How to Combine Weights to Detect from Multiple Datasets?

I am trying this.

train: # train images
  - images/coco_dataset
  - images/my_custom_dataset

but i have one question here, I am using this coco dataset from roboflow https://public.roboflow.com/object-detection/microsoft-coco-subset. it already gives all the train and valid datasets in images-labels format.
This dataset has at-least 118k(5000 images for valid and rest for train) images and my custom dataset has only 3000(1900 train, 800 valid and 300 test ) images with labels.
My only question here:
will this going to affect the prediction rate for my custom dataset since the number of images in my dataset is much lower than the coco dataset which i will be using?

Here is my data.yaml


train: # train images
  - /content/yolov5/datasets/animal_dataset/train/images
  - /content/yolov5/datasets/coco/train/images
val: # validation images
  - /content/yolov5/datasets/animal_dataset/valid/images
  - /content/yolov5/datasets/coco/valid/images

nc: 83

names: ['aeroplane', 'apple', 'backpack', 'banana', 'baseball bat', 'baseball glove', 'bear', 'bed', 
        'bench', 'bicycle', 'bird', 'boat', 'book', 'bottle', 'bowl', 'broccoli', 'bus', 'cake', 'car', 'carrot', 
        'cat', 'cell phone', 'chair', 'clock', 'cow', 'cup', 'diningtable', 'dog', 'donut', 'elephant', 'fire hydrant', 
        'fork', 'frisbee', 'giraffe', 'hair drier', 'handbag', 'horse', 'hot dog', 'keyboard', 'kite', 'knife', 
        'laptop', 'microwave', 'motorbike', 'mouse', 'orange', 'oven', 'parking meter', 'person', 'pizza', 
        'pottedplant', 'refrigerator', 'remote', 'sandwich', 'scissors', 'sheep', 'sink', 'skateboard', 'skis', 
        'snowboard', 'sofa', 'spoon', 'sports ball', 'stop sign', 'suitcase', 'surfboard', 'teddy bear', 
        'tennis racket', 'tie', 'toaster', 'toilet', 'toothbrush', 'traffic light', 'train', 'truck', 'tvmonitor', 
        'umbrella', 'vase', 'wine glass', 'zebra', 'lion', 'frog', 'tiger']

Thanks
Dhruvil Dave

1 Like

@dhruvildave22 yes, just as you say one dominant dataset will receive more attention than a smaller dataset if you train both at the same time.

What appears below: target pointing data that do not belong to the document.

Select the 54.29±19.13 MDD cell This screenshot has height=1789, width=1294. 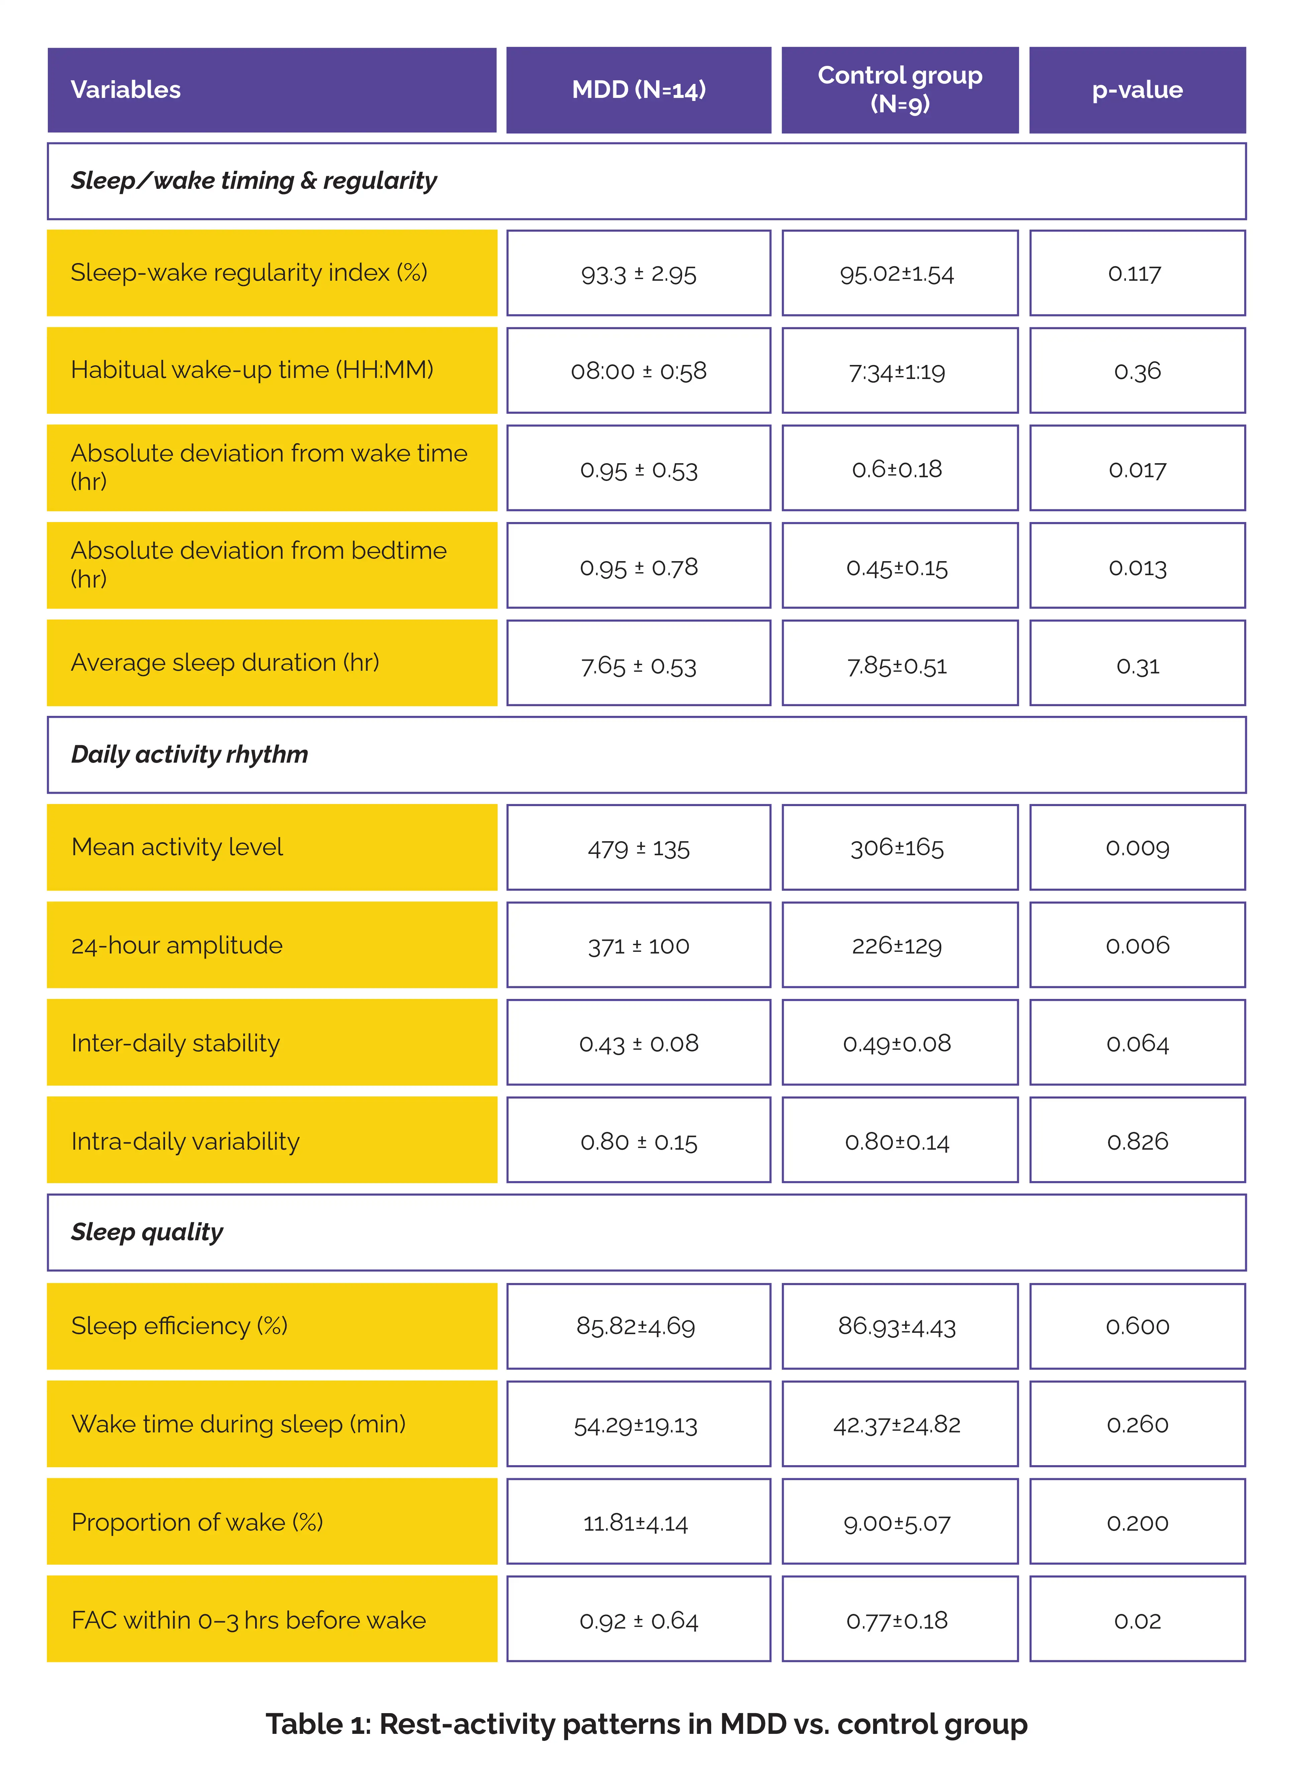636,1425
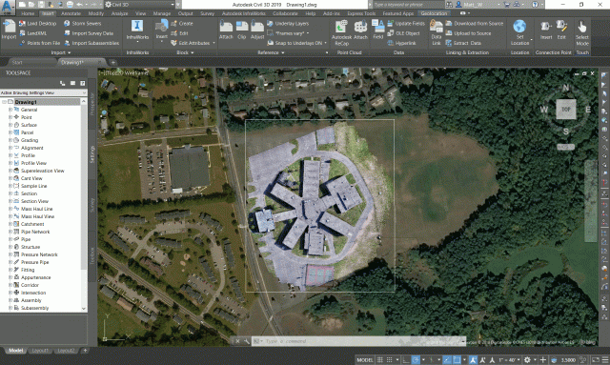
Task: Click the command line input field
Action: point(358,341)
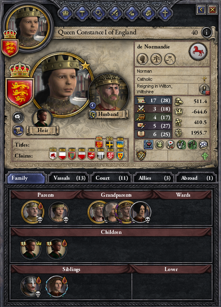Click the scroll icon left of Heir
Screen dimensions: 221x307
point(18,130)
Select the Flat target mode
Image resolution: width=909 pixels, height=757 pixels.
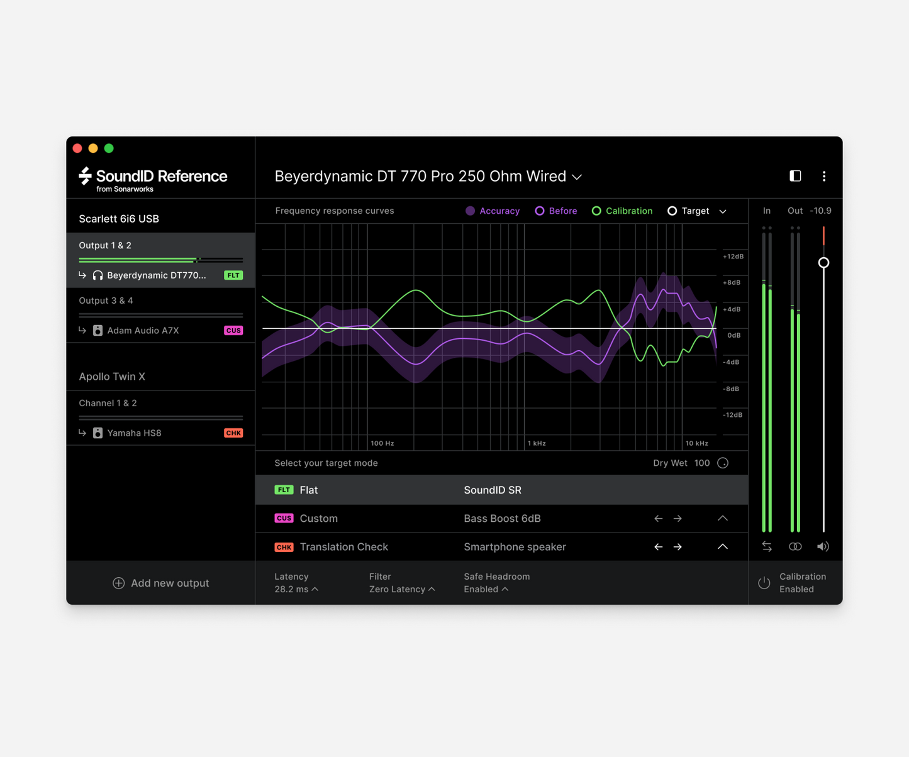click(x=308, y=490)
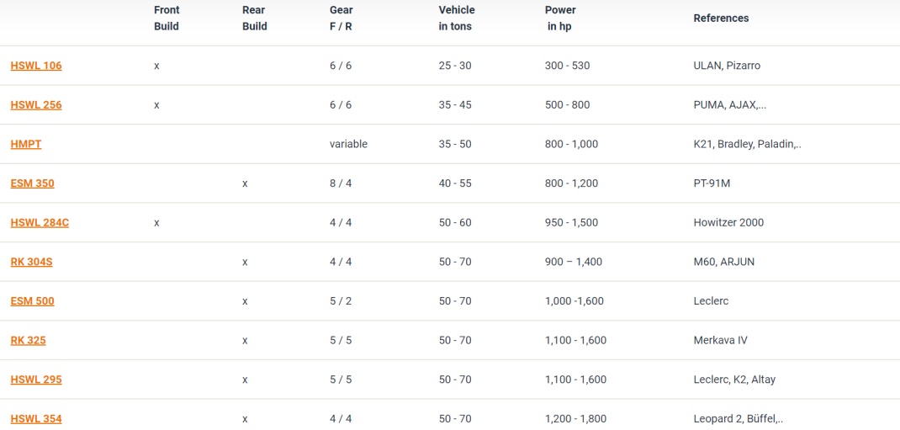Screen dimensions: 900x430
Task: Open the RK 304S link
Action: (x=32, y=262)
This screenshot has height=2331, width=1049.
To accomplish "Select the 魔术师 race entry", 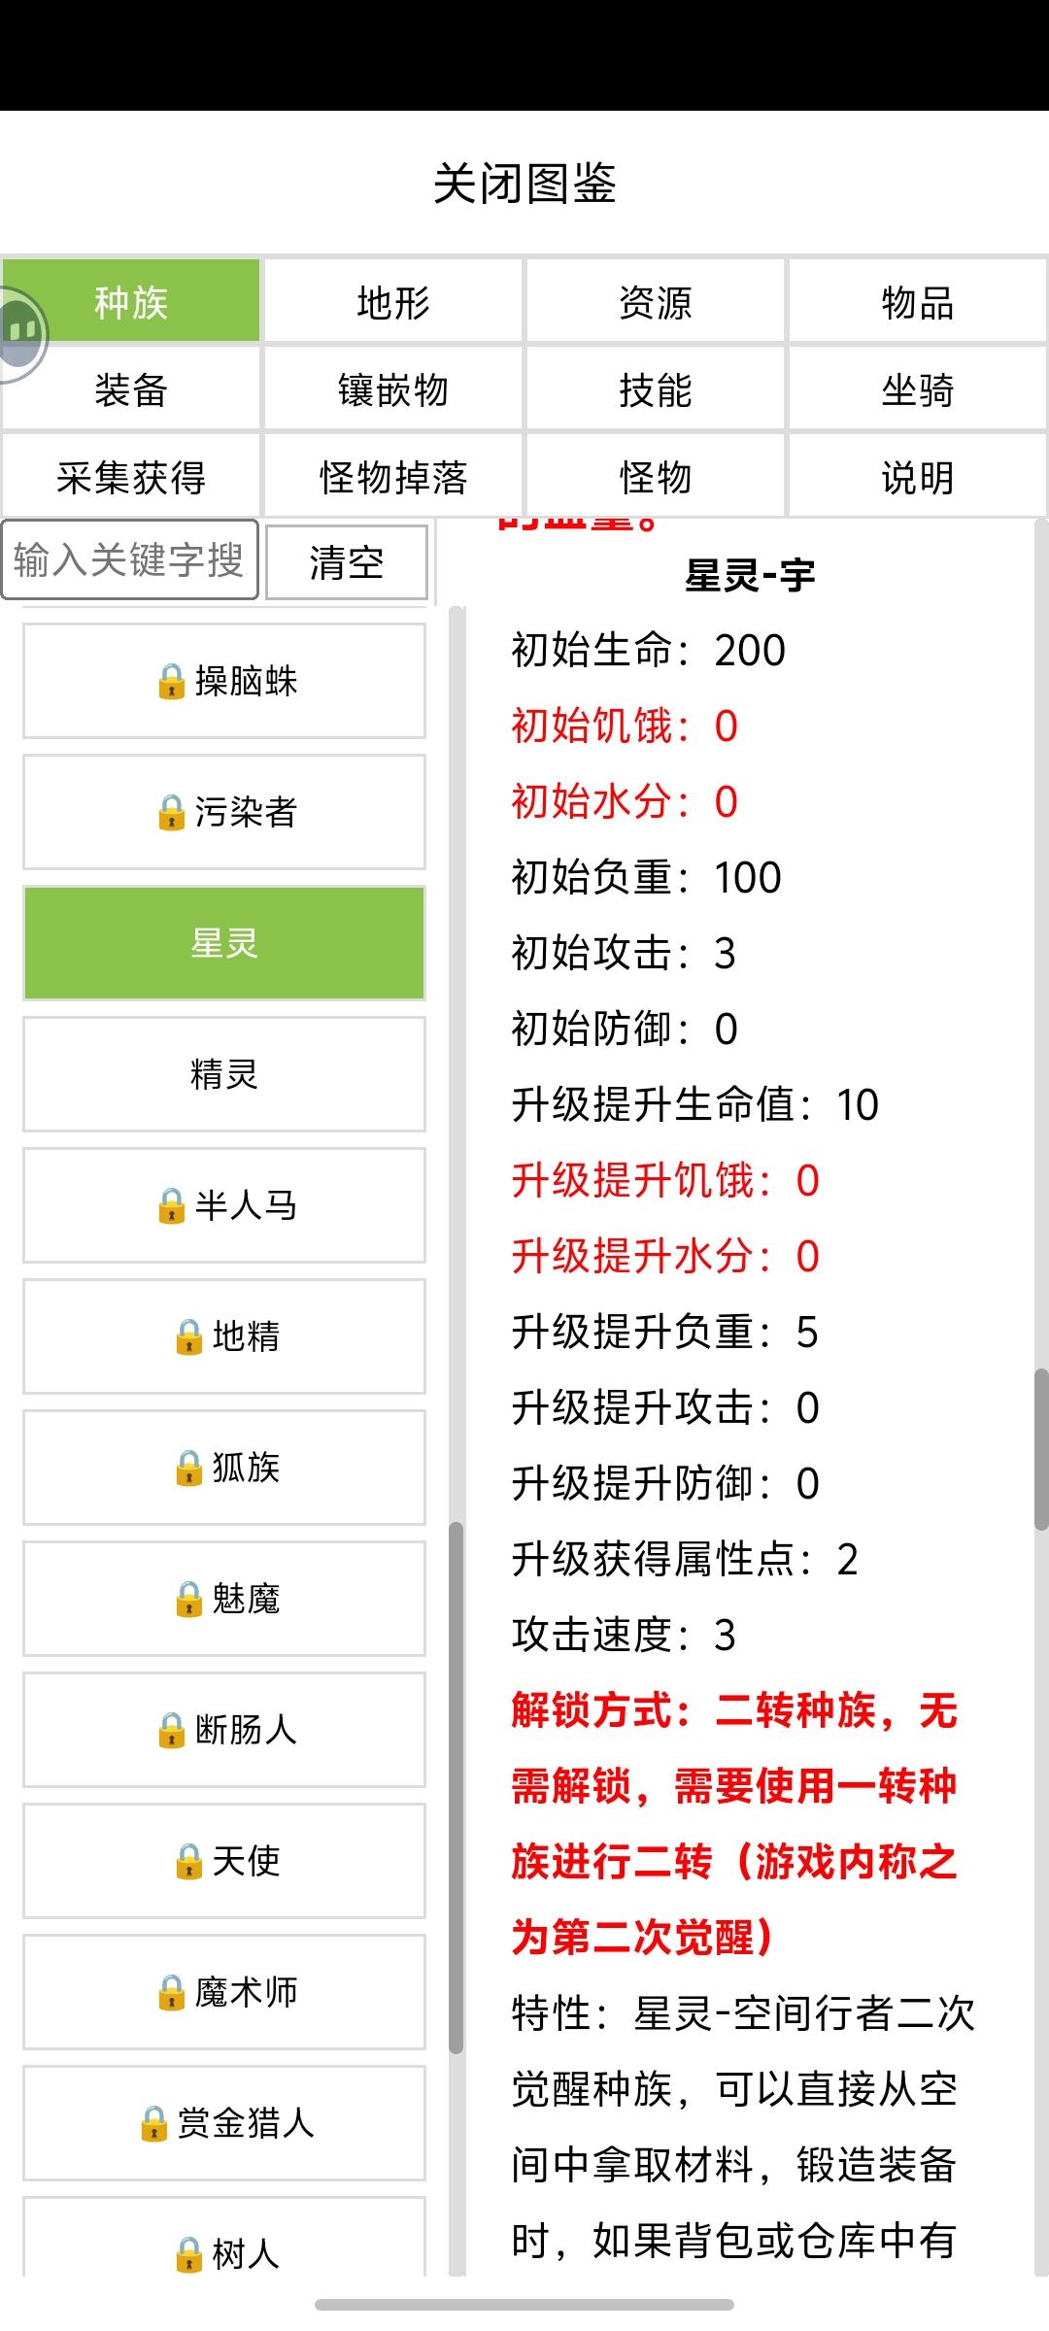I will point(224,1992).
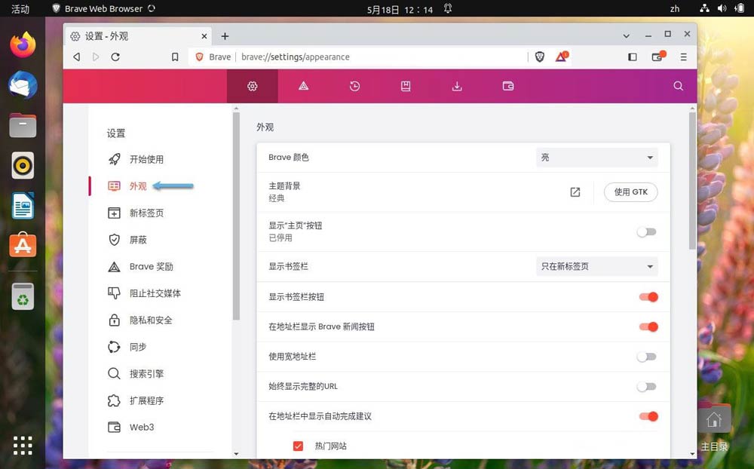
Task: Click the brave://settings/appearance address bar
Action: click(377, 57)
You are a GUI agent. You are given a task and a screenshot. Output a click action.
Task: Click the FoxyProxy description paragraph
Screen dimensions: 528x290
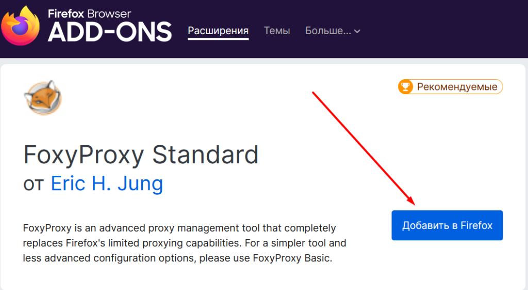(x=185, y=243)
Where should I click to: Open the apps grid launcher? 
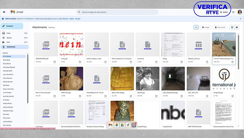[x=233, y=12]
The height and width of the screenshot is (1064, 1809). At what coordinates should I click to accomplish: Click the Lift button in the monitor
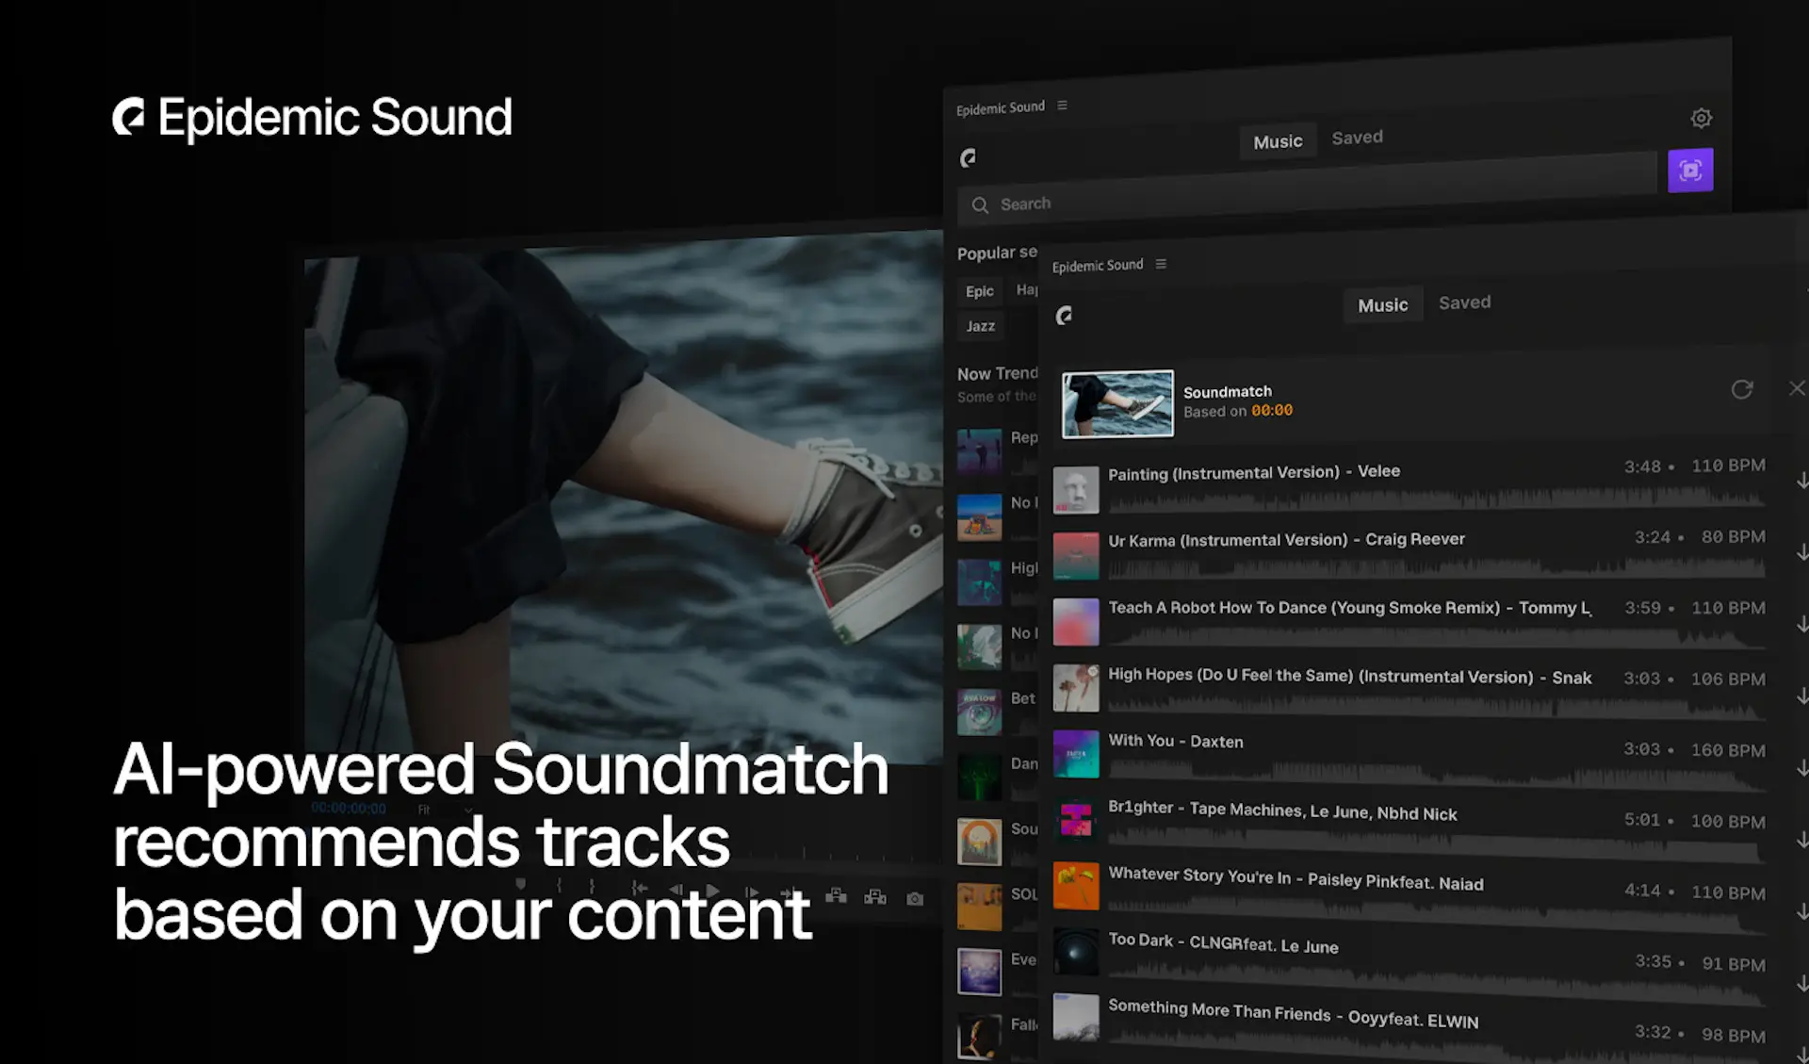(836, 895)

We have a parameter called --image-weights in train.py which will sample images based on their performance, so poorly performing images should be then overly represented and the problem you describe may be mitigated. This is highly experimental, but you can try it out and see if it helps your situation.

Alternatively you can create a subset of COCO, i.e. using only 10% of the COCO dataset and train on this dataset along with your dataset. This would manually help rebalance the two datasets to be closer in magnitude to each other.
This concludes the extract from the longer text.